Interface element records
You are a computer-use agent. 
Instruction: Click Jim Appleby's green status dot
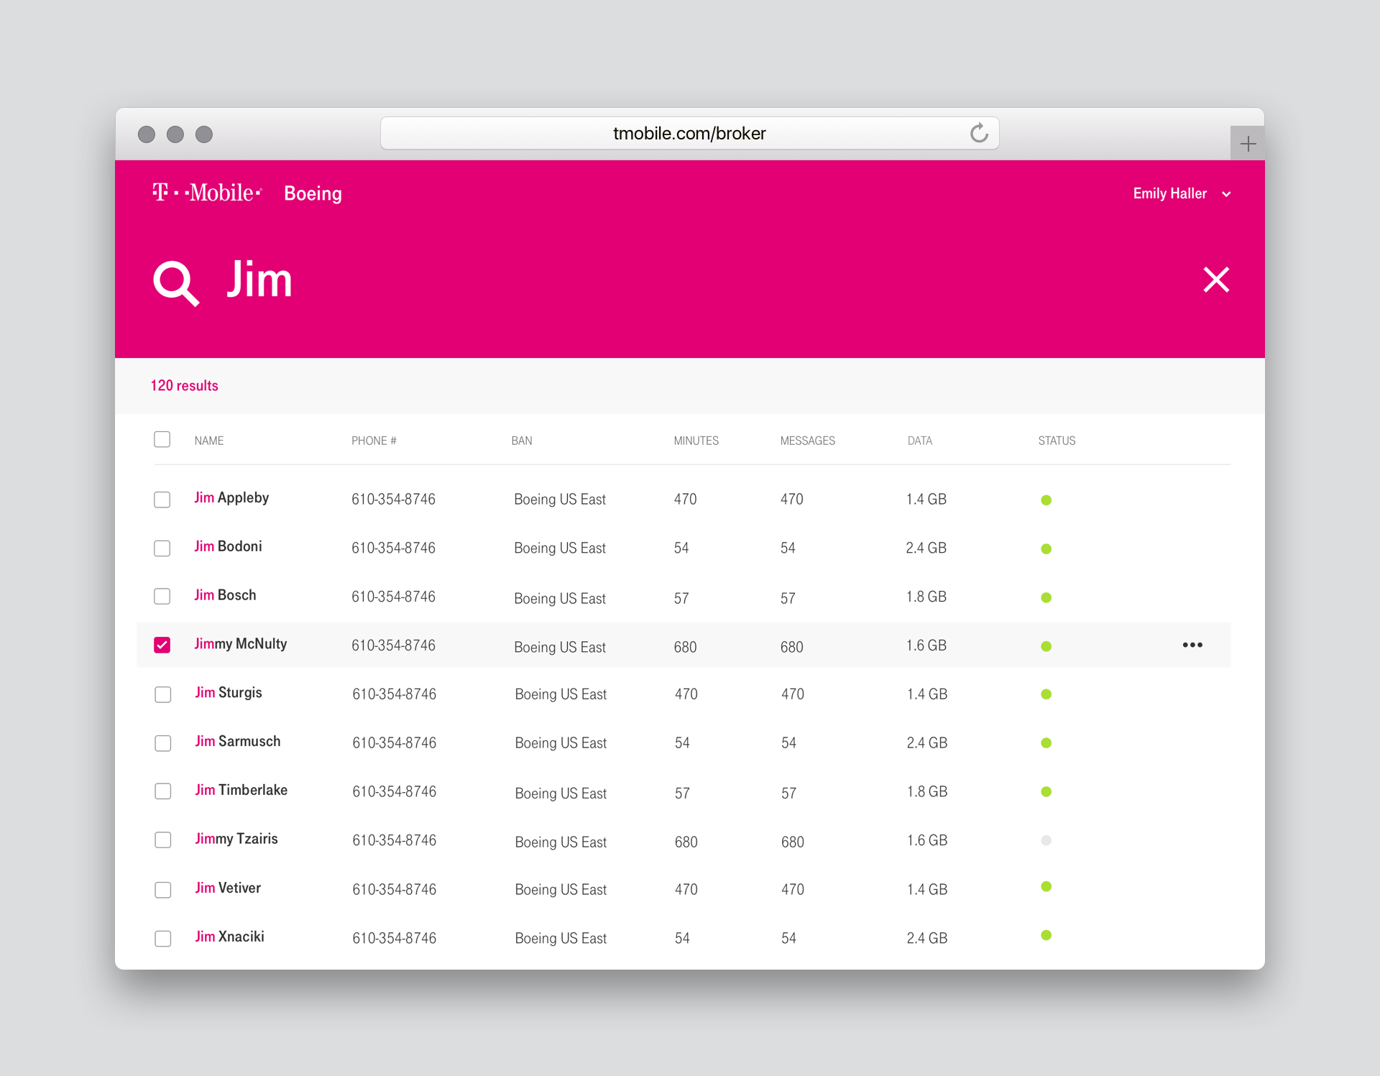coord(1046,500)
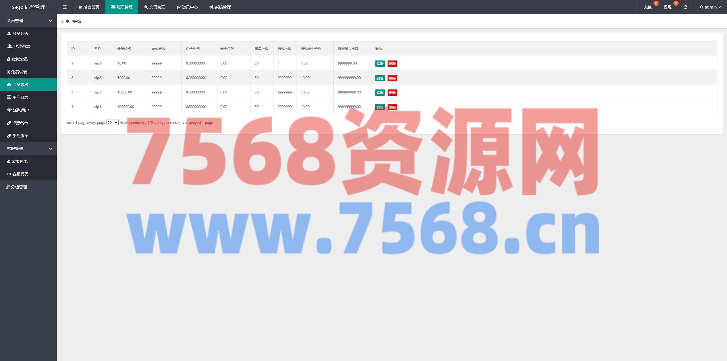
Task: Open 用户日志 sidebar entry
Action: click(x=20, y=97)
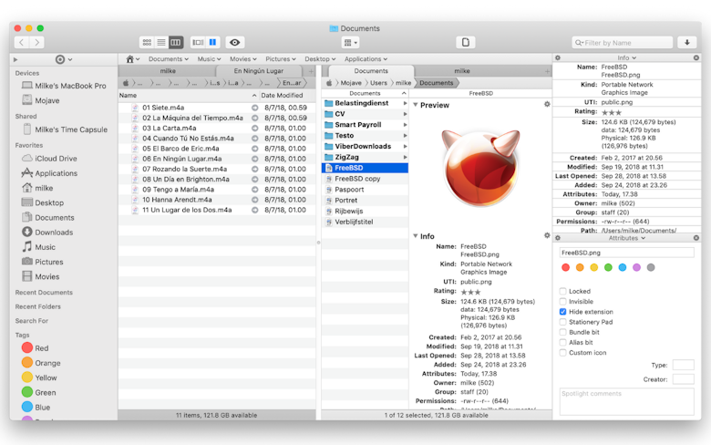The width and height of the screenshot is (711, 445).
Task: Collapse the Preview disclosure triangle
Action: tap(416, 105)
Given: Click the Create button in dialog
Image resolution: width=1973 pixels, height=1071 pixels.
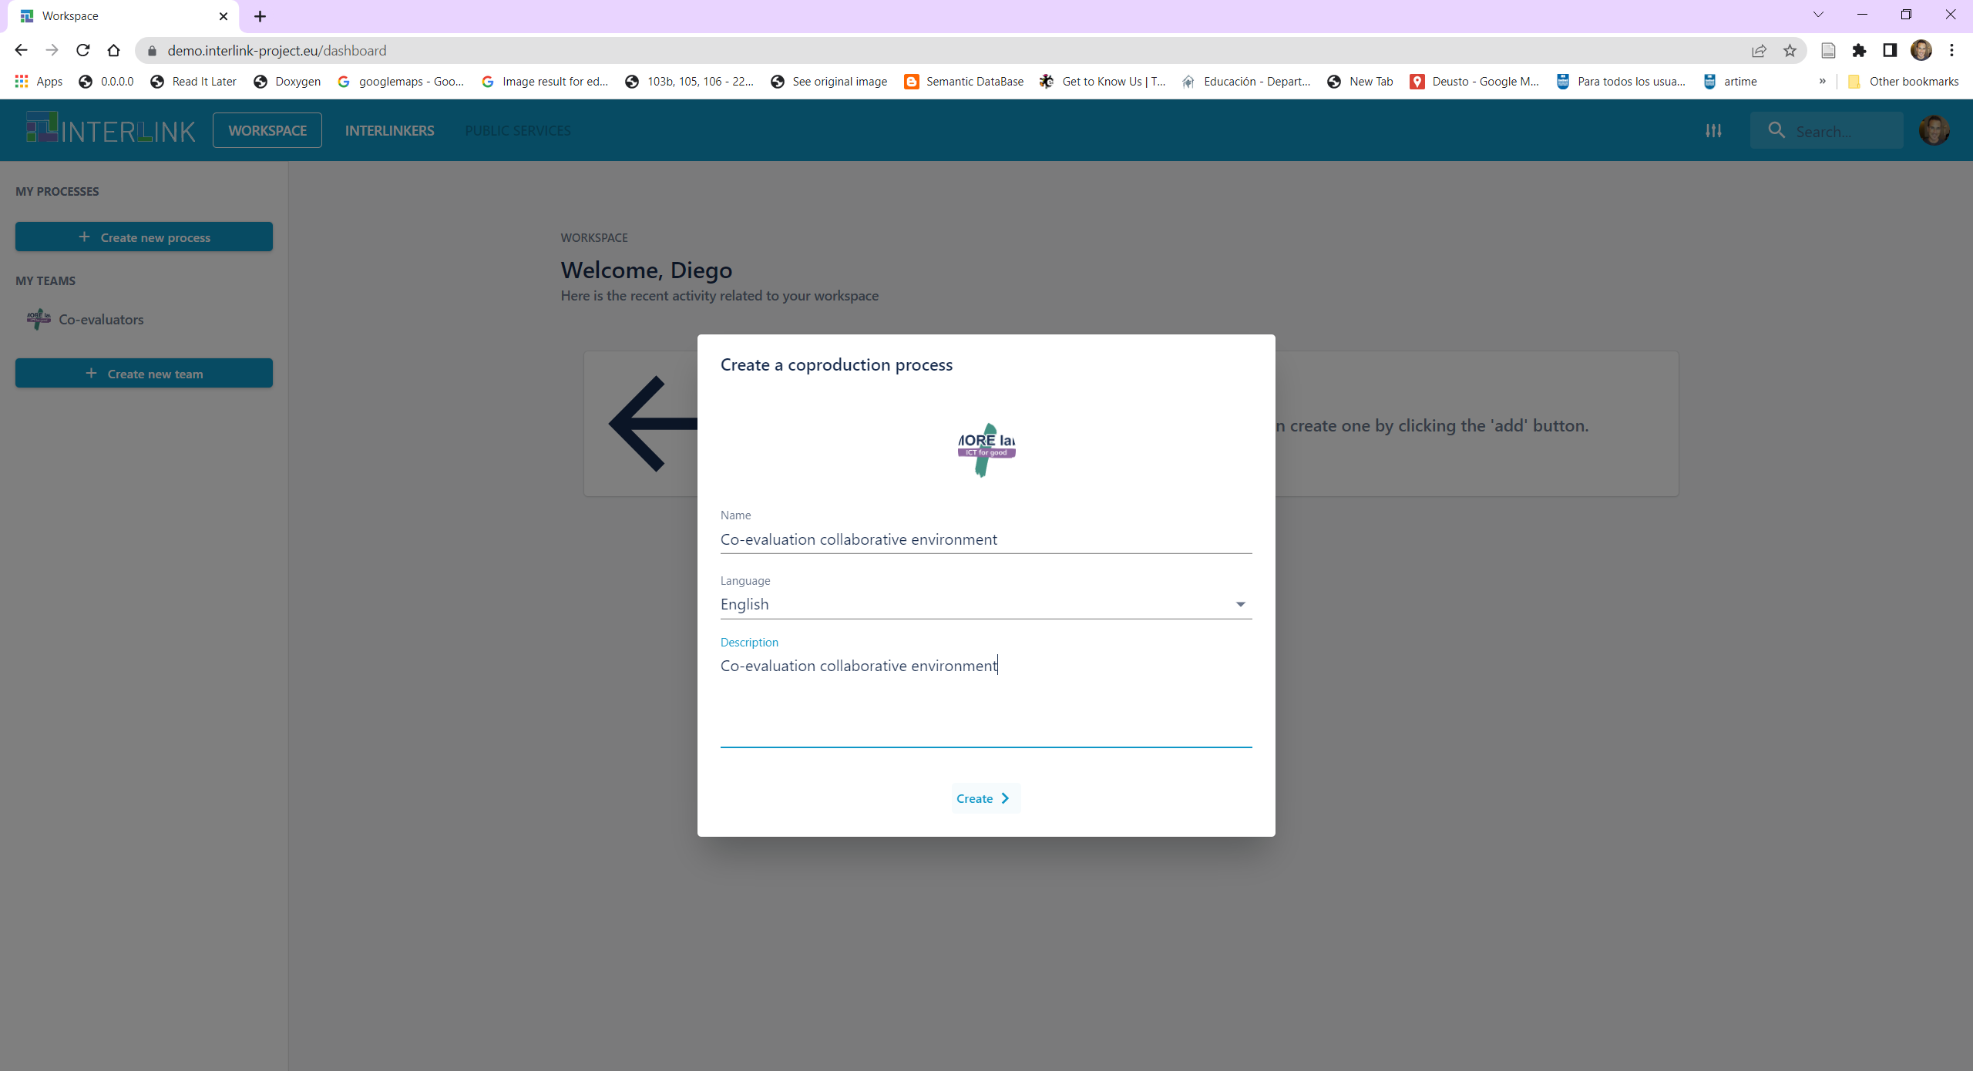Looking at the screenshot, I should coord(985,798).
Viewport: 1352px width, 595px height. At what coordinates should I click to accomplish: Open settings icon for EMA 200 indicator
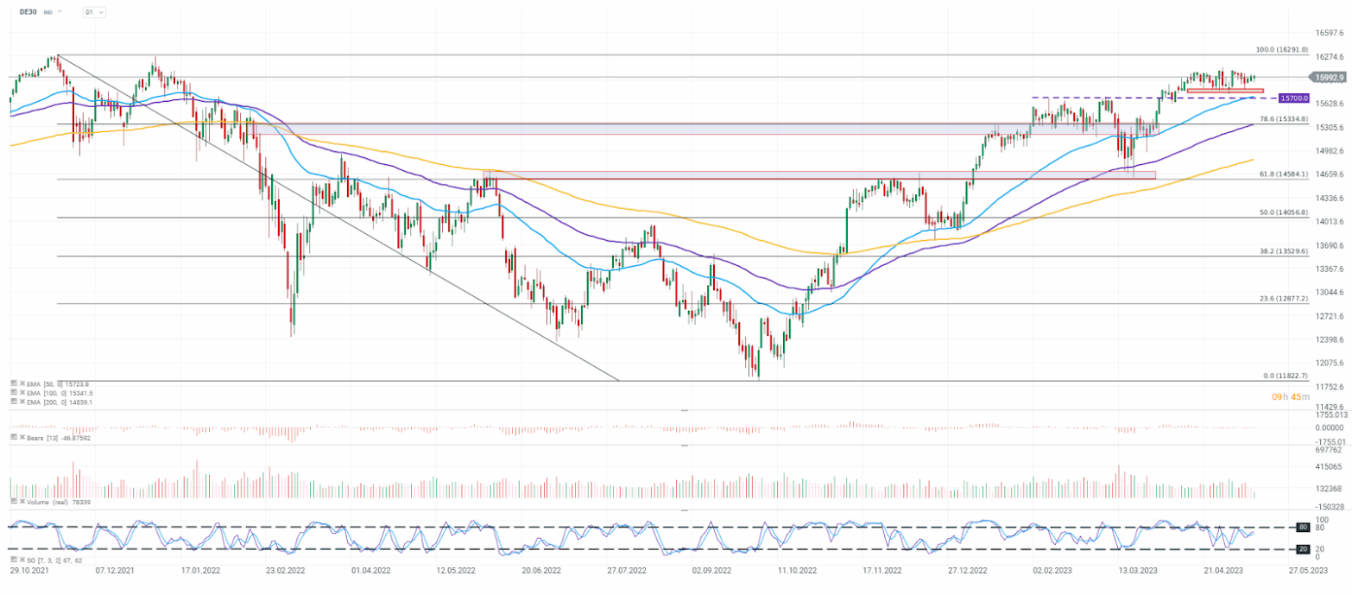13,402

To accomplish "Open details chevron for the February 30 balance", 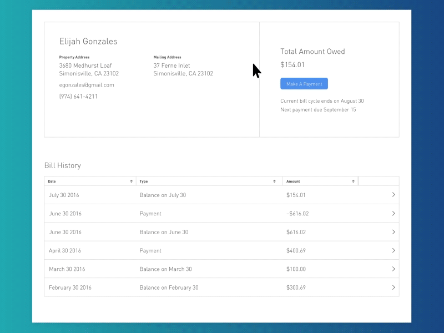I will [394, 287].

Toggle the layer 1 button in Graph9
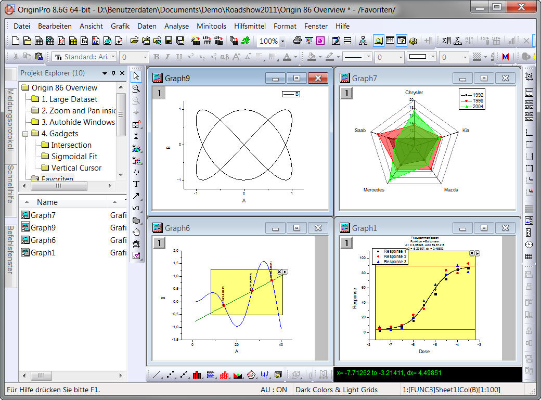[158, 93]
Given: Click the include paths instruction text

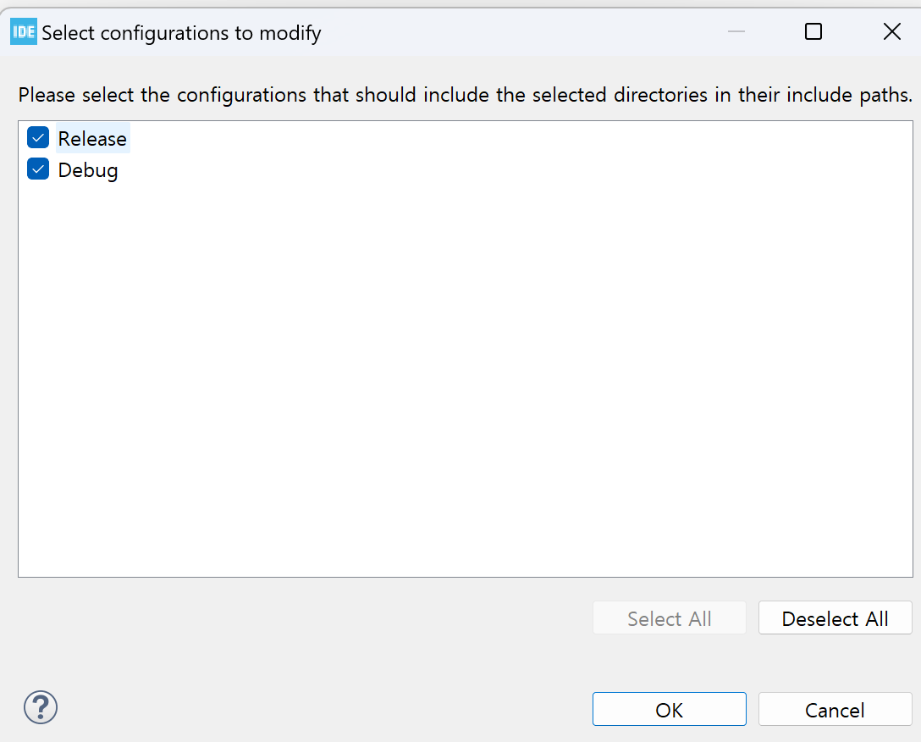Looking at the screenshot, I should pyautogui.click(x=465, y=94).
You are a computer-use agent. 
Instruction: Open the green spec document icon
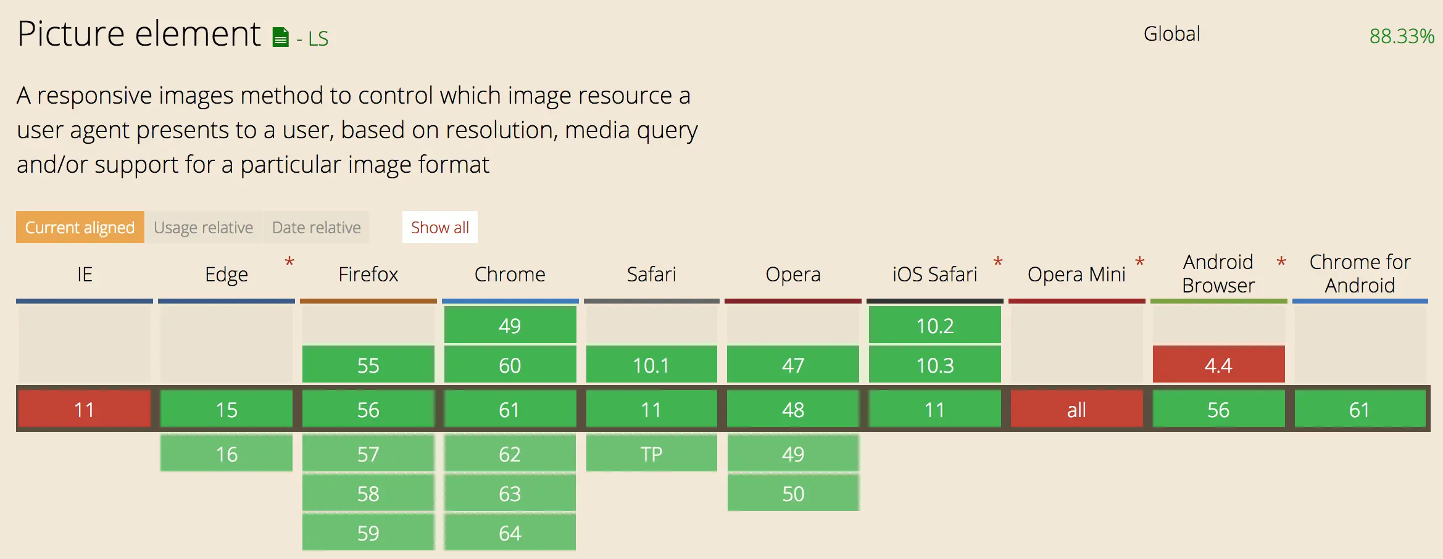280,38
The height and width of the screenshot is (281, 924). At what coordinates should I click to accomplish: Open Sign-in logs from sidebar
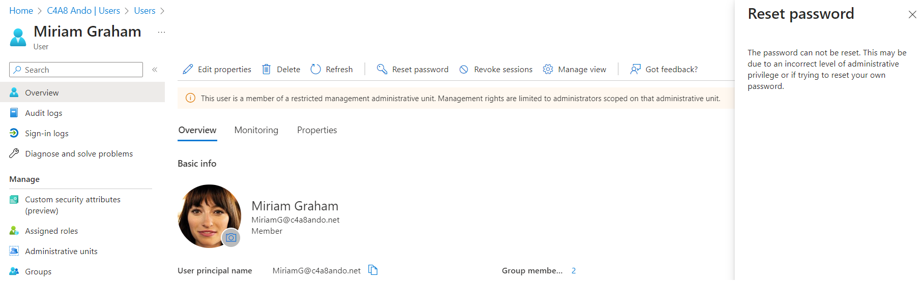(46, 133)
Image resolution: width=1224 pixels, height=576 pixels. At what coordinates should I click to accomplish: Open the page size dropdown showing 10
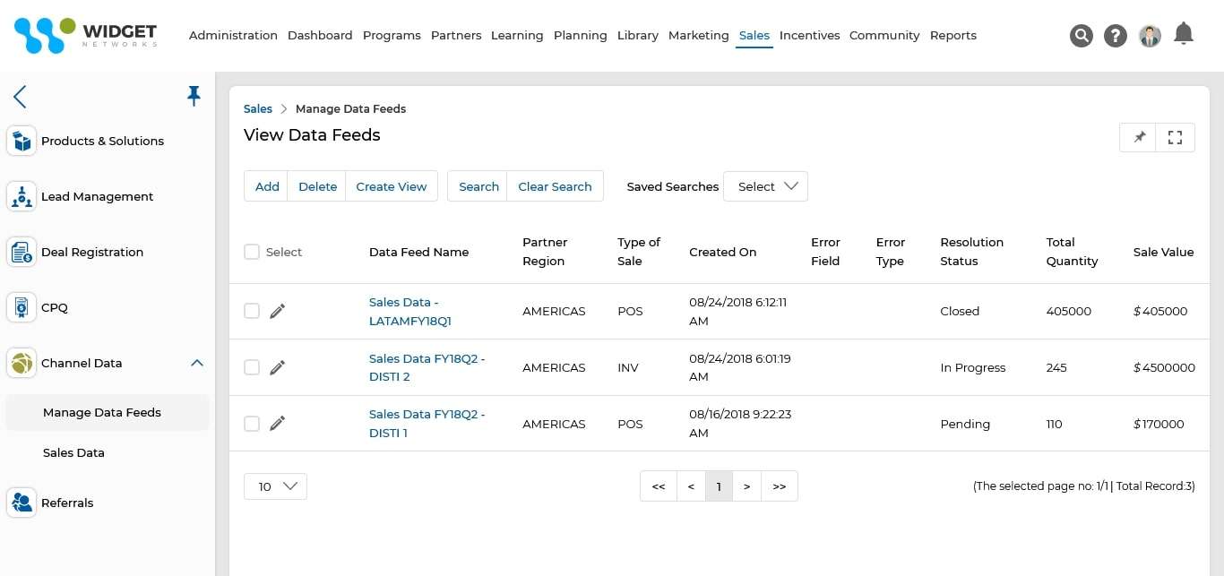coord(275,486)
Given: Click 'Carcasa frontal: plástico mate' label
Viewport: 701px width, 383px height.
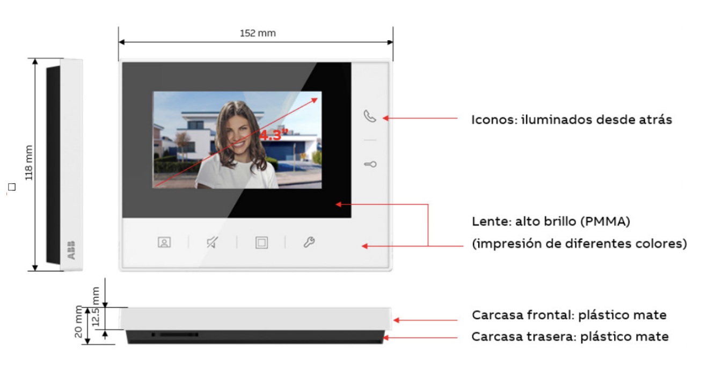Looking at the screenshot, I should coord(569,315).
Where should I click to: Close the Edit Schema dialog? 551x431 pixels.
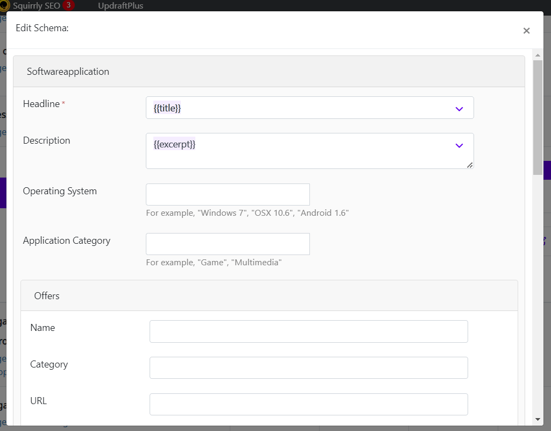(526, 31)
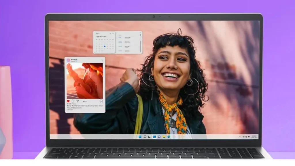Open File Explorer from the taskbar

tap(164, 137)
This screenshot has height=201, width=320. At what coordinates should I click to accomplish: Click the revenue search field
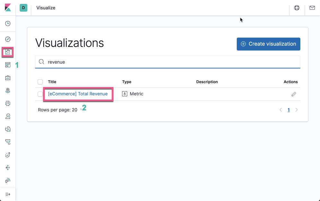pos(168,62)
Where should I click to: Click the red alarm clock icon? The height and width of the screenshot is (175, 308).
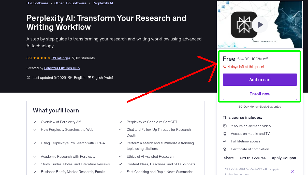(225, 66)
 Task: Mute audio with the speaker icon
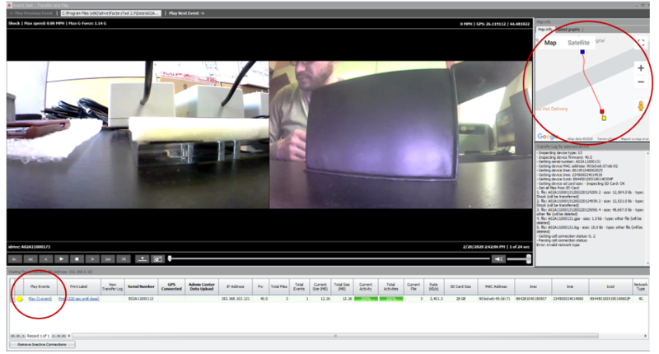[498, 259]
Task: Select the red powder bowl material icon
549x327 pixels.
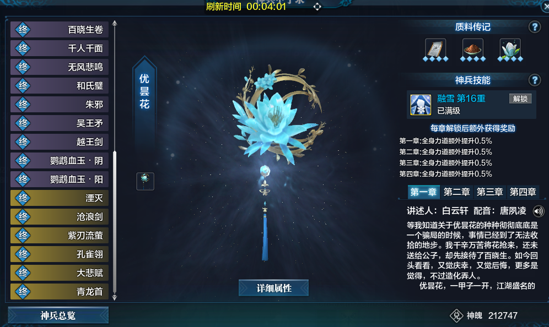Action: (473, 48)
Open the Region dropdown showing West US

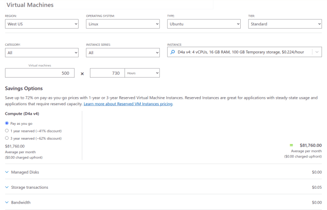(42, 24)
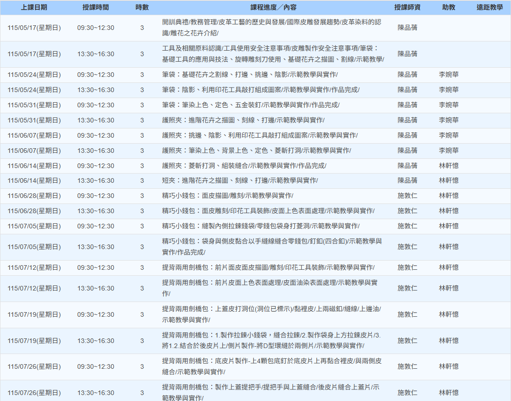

Given problem
Could you give the lines as a numbered list, starting at the line that contains "This screenshot has" and running through the last of the lines, with blank lines and pictures left out?

Problem solution
1. This screenshot has height=201, width=320. At what coordinates should I click to accomplish: Click the revenue search field
2. pos(168,62)
3. Where should I click to: Click the red alarm clock icon? The height and width of the screenshot is (175, 308).
4. (225, 66)
5.  Task: Mute audio with the speaker icon
6. [498, 259]
7. Task: Select the red powder bowl material icon
8. 549x327 pixels.
9. Action: (473, 48)
10. Open the Region dropdown showing West US
11. (42, 24)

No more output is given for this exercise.